You will be required to pay coinsurance and copays only until you have reached your out-of-pocket maximum. As mentioned above, the amount of the maximum is the most you will pay for covered medical expenses. It includes the total of deductibles, coinsurance, and copays. After you reach the maximum, your covered prescription and medical costs will be paid by your insurance for the remainder of the year.

Some service may require that you pay coinsurance and copay. Copay is typically a fixed fee you pay when you receive medical service, although, the amount is not always the same. It can change depending on the type of care you receive. For example, a visit to the doctor's office may come with a copay of $25, but an emergency room visit may be $200.

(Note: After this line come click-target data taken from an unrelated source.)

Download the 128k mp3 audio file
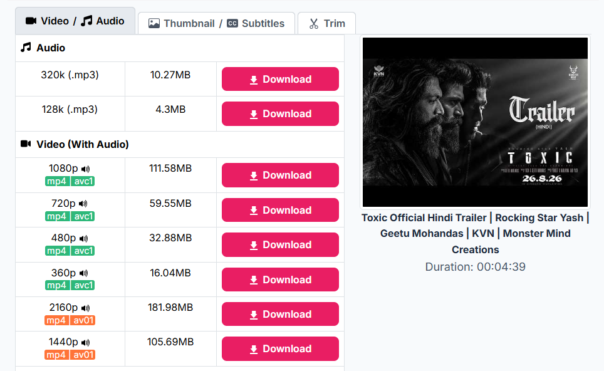The width and height of the screenshot is (604, 371). (x=280, y=113)
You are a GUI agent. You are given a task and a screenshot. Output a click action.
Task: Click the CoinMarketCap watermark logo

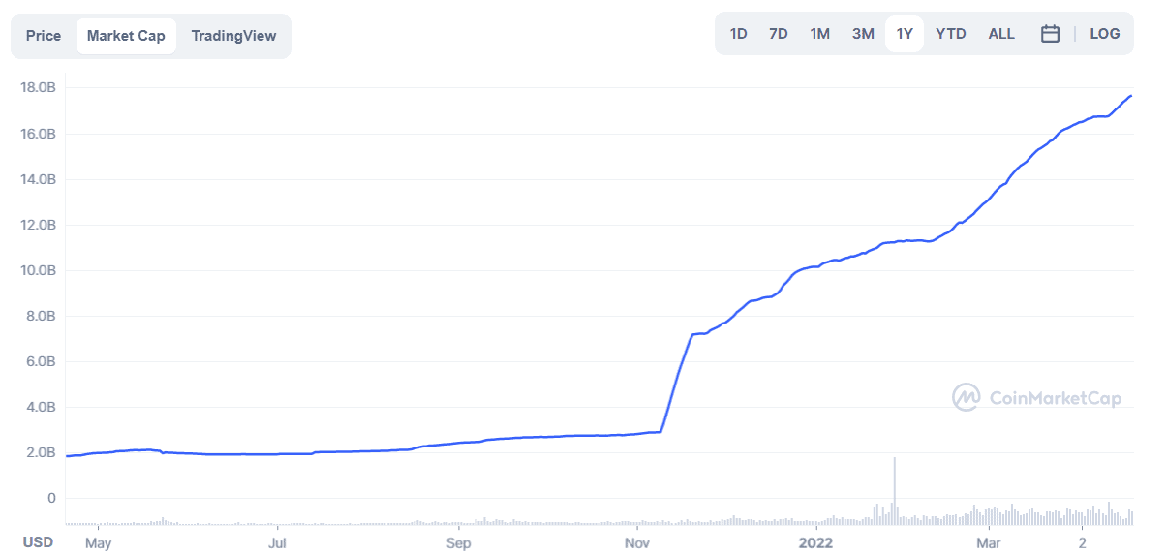tap(1037, 397)
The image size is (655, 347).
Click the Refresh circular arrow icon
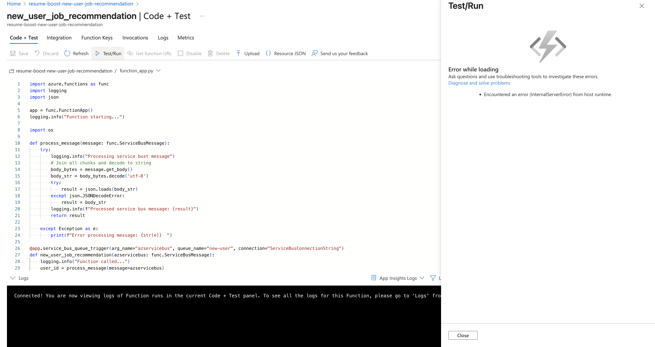[x=67, y=53]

If you have prescriptions that need to get filled often or you go to the doctor regularly, you might want to pick a health insurance plan that has low copays for drugs and office visits. If your plan covers an annual checkup in full and other preventative care services, you most likely will not have a copay at all for these visits. Certainly, you will be free of payment obligations if you have reached your out-of-pocket maximum for the year.

High Deductible Health Plans (HDHPs) have a different set of rules when it comes to copays compared to other types of plans. Usually, people with HDHPs must pay their deductible before the insurance will pay for any other services outside of preventative care.

What Is the Difference Between Aggregate and Embedded Deductibles?

When it comes to members of a family plan, it is important to know if you have an embedded or aggregate deductible. An aggregate deductible refers to the amount that must be met for any or all people under the plan before your insurance begins to pay for any medical coverage.

An embedded deductible means the family deductible, but there is also one for each family member. For example, a family plan has a family or overall deductible of $10,000, and the embedded deductible for the individual family member is $5,000. Then, say one person has expenses of at least $5,000; the insurance would cover any further care for the person. If another person gets sick and needs care but the cost is only $1,000, the family will have to pay that amount. There will still be $4,000 necessary for that person's overall deductible. Insurance starts covering medical costs sooner for the individual with an embedded deductible who has large bills than it would for the family to reach the overall deductible.